*** Opening PROVIDED DATA ***

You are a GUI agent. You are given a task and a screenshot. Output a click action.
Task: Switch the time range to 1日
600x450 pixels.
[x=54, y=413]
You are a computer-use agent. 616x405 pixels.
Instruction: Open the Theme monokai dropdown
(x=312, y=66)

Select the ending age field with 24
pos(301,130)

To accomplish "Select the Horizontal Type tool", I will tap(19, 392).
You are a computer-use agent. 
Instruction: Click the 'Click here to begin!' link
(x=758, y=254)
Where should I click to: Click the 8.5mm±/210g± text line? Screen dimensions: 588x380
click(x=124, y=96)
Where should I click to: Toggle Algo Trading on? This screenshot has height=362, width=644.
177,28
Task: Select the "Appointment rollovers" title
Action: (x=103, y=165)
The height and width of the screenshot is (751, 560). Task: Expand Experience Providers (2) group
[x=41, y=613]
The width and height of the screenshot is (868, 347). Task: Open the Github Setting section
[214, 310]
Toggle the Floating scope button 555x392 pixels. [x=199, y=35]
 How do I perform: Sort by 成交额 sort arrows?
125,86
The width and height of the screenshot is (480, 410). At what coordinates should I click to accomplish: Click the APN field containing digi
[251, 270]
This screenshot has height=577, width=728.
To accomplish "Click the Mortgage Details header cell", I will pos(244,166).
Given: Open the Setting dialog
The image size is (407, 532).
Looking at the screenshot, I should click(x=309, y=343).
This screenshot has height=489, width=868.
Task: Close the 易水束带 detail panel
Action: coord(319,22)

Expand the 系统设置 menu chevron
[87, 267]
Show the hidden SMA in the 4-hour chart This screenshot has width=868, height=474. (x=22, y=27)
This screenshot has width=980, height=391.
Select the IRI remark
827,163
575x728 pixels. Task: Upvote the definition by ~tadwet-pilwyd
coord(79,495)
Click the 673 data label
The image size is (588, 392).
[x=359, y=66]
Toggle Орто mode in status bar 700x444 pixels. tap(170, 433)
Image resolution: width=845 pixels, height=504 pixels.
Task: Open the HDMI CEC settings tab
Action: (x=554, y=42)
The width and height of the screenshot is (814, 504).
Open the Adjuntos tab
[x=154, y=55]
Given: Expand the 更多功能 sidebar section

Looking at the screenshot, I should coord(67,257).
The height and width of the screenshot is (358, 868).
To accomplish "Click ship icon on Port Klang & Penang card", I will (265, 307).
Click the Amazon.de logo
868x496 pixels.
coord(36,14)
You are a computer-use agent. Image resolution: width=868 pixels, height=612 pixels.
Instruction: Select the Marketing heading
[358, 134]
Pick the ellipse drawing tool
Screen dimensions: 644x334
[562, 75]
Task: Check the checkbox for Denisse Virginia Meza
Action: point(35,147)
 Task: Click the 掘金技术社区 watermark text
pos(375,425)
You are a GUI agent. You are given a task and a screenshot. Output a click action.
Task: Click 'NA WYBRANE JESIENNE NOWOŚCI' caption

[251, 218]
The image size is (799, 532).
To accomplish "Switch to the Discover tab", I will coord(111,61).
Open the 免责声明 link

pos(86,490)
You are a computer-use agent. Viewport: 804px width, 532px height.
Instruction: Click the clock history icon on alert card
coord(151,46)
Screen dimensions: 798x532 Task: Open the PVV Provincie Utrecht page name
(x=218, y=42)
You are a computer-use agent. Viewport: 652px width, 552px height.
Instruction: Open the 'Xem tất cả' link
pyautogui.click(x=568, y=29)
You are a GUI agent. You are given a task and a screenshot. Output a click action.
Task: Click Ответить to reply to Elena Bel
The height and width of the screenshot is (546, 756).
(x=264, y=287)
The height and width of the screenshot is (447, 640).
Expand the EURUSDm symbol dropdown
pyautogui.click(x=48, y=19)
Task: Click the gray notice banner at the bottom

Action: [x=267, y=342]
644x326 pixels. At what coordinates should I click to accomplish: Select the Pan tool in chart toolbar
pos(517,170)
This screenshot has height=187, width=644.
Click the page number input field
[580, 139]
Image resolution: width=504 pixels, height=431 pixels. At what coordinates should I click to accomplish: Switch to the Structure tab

*** Closing PROVIDED DATA ***

### WORK REQUIRED:
Retype the records in full, keeping every word as it is.

### RESULT:
You are a GUI agent. You are given a task and a screenshot. Output a click action.
Task: Switch the time range to 1日
600x450 pixels.
[x=54, y=413]
You are a computer-use agent. 616x405 pixels.
Instruction: Open the Theme monokai dropdown
(x=312, y=66)

Select the ending age field with 24
pos(301,130)

To accomplish "Select the Horizontal Type tool", I will tap(19, 392).
You are a computer-use agent. 
Instruction: Click the 'Click here to begin!' link
(x=758, y=254)
Where should I click to: Click the 8.5mm±/210g± text line? Screen dimensions: 588x380
click(x=124, y=96)
Where should I click to: Toggle Algo Trading on? This screenshot has height=362, width=644.
177,28
Task: Select the "Appointment rollovers" title
Action: (x=103, y=165)
The height and width of the screenshot is (751, 560). Task: Expand Experience Providers (2) group
[x=41, y=613]
The width and height of the screenshot is (868, 347). Task: Open the Github Setting section
[214, 310]
Toggle the Floating scope button 555x392 pixels. [x=199, y=35]
 How do I perform: Sort by 成交额 sort arrows?
125,86
The width and height of the screenshot is (480, 410). At what coordinates should I click to accomplish: Click the APN field containing digi
[251, 270]
This screenshot has height=577, width=728.
To accomplish "Click the Mortgage Details header cell", I will pos(244,166).
Given: Open the Setting dialog
The image size is (407, 532).
Looking at the screenshot, I should click(x=309, y=343).
This screenshot has height=489, width=868.
Task: Close the 易水束带 detail panel
Action: coord(319,22)

Expand the 系统设置 menu chevron
[87, 267]
Show the hidden SMA in the 4-hour chart This screenshot has width=868, height=474. (x=22, y=27)
This screenshot has width=980, height=391.
Select the IRI remark
827,163
575x728 pixels. Task: Upvote the definition by ~tadwet-pilwyd
coord(79,495)
Click the 673 data label
The image size is (588, 392).
[x=359, y=66]
Toggle Орто mode in status bar 700x444 pixels. tap(170, 433)
Image resolution: width=845 pixels, height=504 pixels.
Task: Open the HDMI CEC settings tab
Action: (x=554, y=42)
The width and height of the screenshot is (814, 504).
Open the Adjuntos tab
[x=154, y=55]
Given: Expand the 更多功能 sidebar section

Looking at the screenshot, I should coord(67,257).
The height and width of the screenshot is (358, 868).
To accomplish "Click ship icon on Port Klang & Penang card", I will (265, 307).
Click the Amazon.de logo
868x496 pixels.
coord(36,14)
You are a computer-use agent. Image resolution: width=868 pixels, height=612 pixels.
Instruction: Select the Marketing heading
[358, 134]
Pick the ellipse drawing tool
Screen dimensions: 644x334
[562, 75]
Task: Check the checkbox for Denisse Virginia Meza
Action: point(35,147)
 Task: Click the 掘金技术社区 watermark text
pos(375,425)
You are a GUI agent. You are given a task and a screenshot. Output a click action.
Task: Click 'NA WYBRANE JESIENNE NOWOŚCI' caption

[251, 218]
The image size is (799, 532).
To accomplish "Switch to the Discover tab", I will coord(111,61).
Open the 免责声明 link

pos(86,490)
You are a computer-use agent. Viewport: 804px width, 532px height.
Instruction: Click the clock history icon on alert card
coord(151,46)
Screen dimensions: 798x532 Task: Open the PVV Provincie Utrecht page name
(x=218, y=42)
You are a computer-use agent. Viewport: 652px width, 552px height.
Instruction: Open the 'Xem tất cả' link
pyautogui.click(x=568, y=29)
You are a GUI agent. You are given a task and a screenshot. Output a click action.
Task: Click Ответить to reply to Elena Bel
The height and width of the screenshot is (546, 756).
(x=264, y=287)
The height and width of the screenshot is (447, 640).
Expand the EURUSDm symbol dropdown
pyautogui.click(x=48, y=19)
Task: Click the gray notice banner at the bottom

Action: [x=267, y=342]
644x326 pixels. At what coordinates should I click to accomplish: Select the Pan tool in chart toolbar
pos(517,170)
This screenshot has height=187, width=644.
Click the page number input field
[580, 139]
Image resolution: width=504 pixels, height=431 pixels. At what coordinates should I click to accomplish: Switch to the Structure tab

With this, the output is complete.